Vogue Theatre, Vancouver BC, April 15

Photo: Lori Lousararian

BY Gregory AdamsPublished Apr 16, 2013

Being that Prince's early gig at the Vogue Theatre was the first of a four-show stand in Vancouver, the opener of his North American residency tour with new backup band 3rdEyeGirl, and the premiere show following the announcement of his still-to-be-detailed Plectrum Electrum LP, it's fair to say that there was a lot riding on the performance. Add to that a $275 ticket price, and you have some high expectations to meet. So, did the Purple One deliver? At first, it seemed he did. The night opened softly with the tentatively-titled "Down," a heart-wrenching ballad that found Prince plunked behind a piano, and rifling out lines in a velvet falsetto about "the saddest story I ever heard." Glass-shattering visuals exploded on the massive video screen behind his three-piece backup group as the track reached its high-flying emotional apex.

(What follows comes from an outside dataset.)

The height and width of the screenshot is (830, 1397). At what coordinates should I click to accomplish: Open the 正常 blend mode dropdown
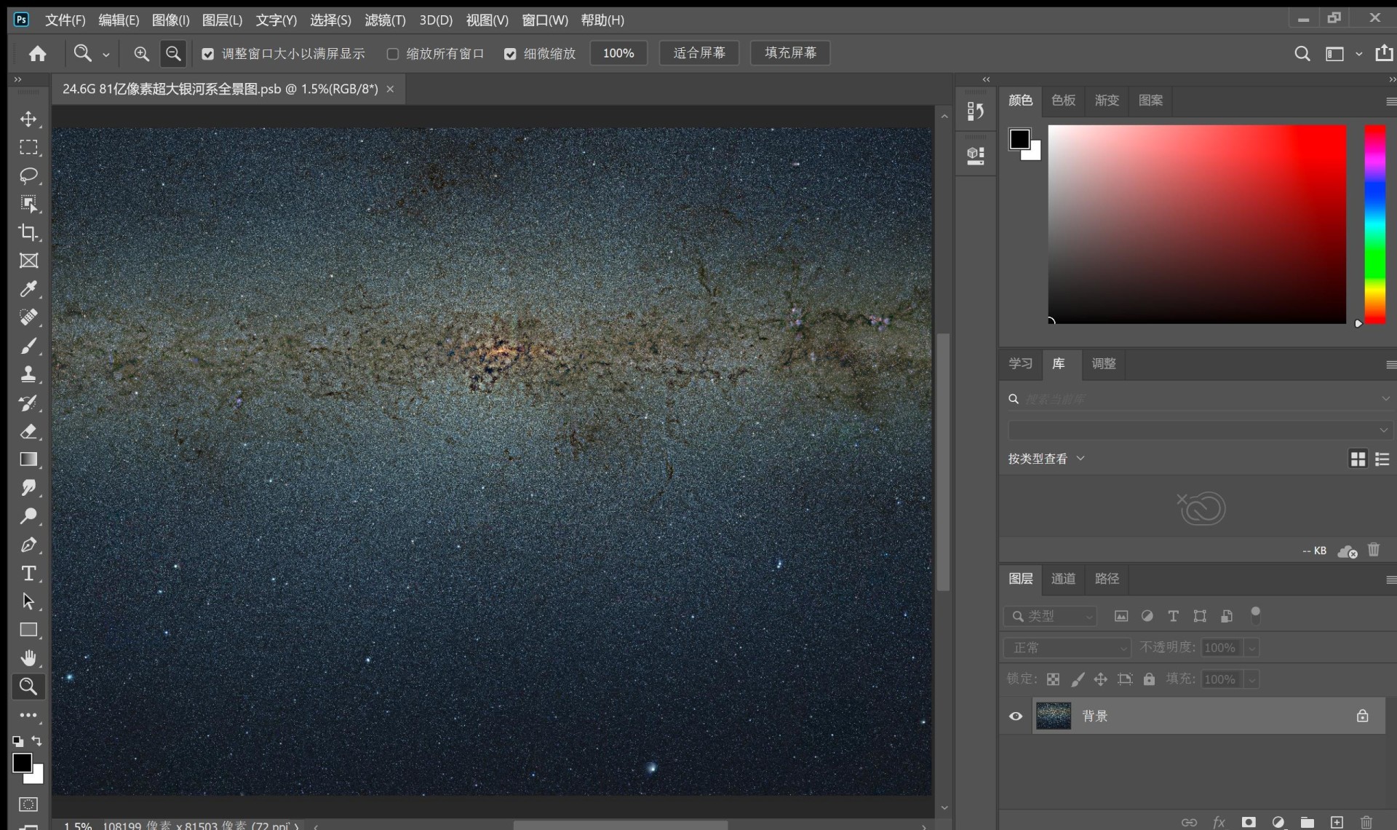1067,647
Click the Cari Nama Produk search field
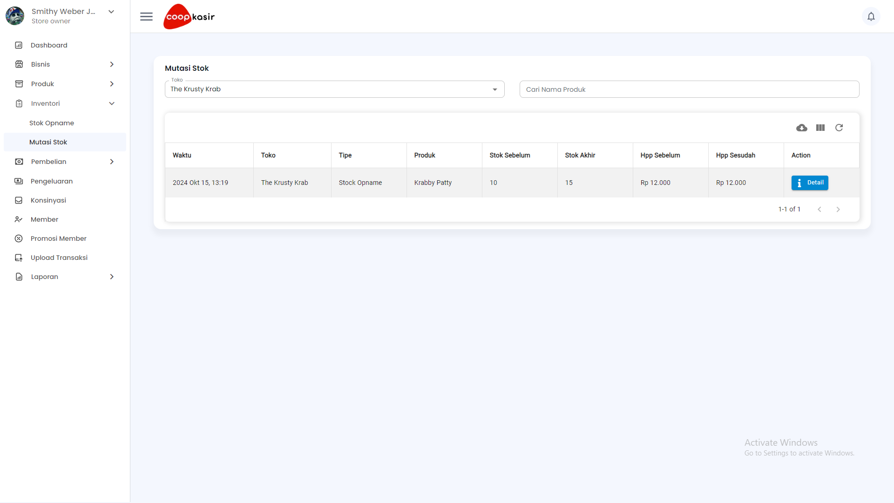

He lightened the mood a little later when he announced jokingly, "Y'all ready for some lip-synchin'" as a snippet of new single "Screwdriver" played in the background. After cracking that everyone else in the biz relies on backing tracks, Prince and company blasted into the crunchy rocker in the flesh. It's not one of the strongest singles in his awe-inducing repertoire, but the lyric-scrolling visuals still got the crowd to sing-along fervently. Beyond the brand new tunes, Prince did dig deeper into his monolithic vault, performing classic tracks like "I Could Never Take the Place of Your Man" and "Bambi" alongside more recent numbers like Planet Earth's "Guitar." Unsurprisingly, the set was also heavy on the jamming, with unquestioned guitar god Prince letting loose a litany of quick-fingered licks and wah-wah soaked six-string sonics on arguably too-long run-throughs of songs like "I Like It There." Guitarist Donna Grantis got plenty of licks in too, whether she was rushing to the front of the stage and dropping to her knees as she scorched her fretboard, or wailing away as she lay across her quadruple stack.

An encore unfurled a spectacularly raunchy, halftime funk rawk rendition of "Let's Go Crazy" that had Prince panting into the mic and once again attacking his axe before bassist Ida Nielsen sauntered into a fuzzy nod to the Edgar Winter's Group's "Frankenstein." When Prince said goodnight, though, things got a little ugly. Unsurprisingly, the fans wanted more, but following a lengthy stretch of cheering and pleading for one more song, a roadie yanked Prince's guitar behind the curtain, leaving many to give up and walk out the building. Eventually the band returned for one last middling, albeit funky, jam sesh, but the damage had been done. On a technical level, Prince didn't dole out a greatest hits show but he delivered some scintillating six-string work, and he must've sweated out at least a little red Corvette's worth of swagger as he stomped and slid across the stage. The fact that the preordained two-hour time slot contained at least 20 minutes of milking the crowd's applause, however, left a sourness to the proceedings. Hopefully the late show managed to pack in more music and less waiting around.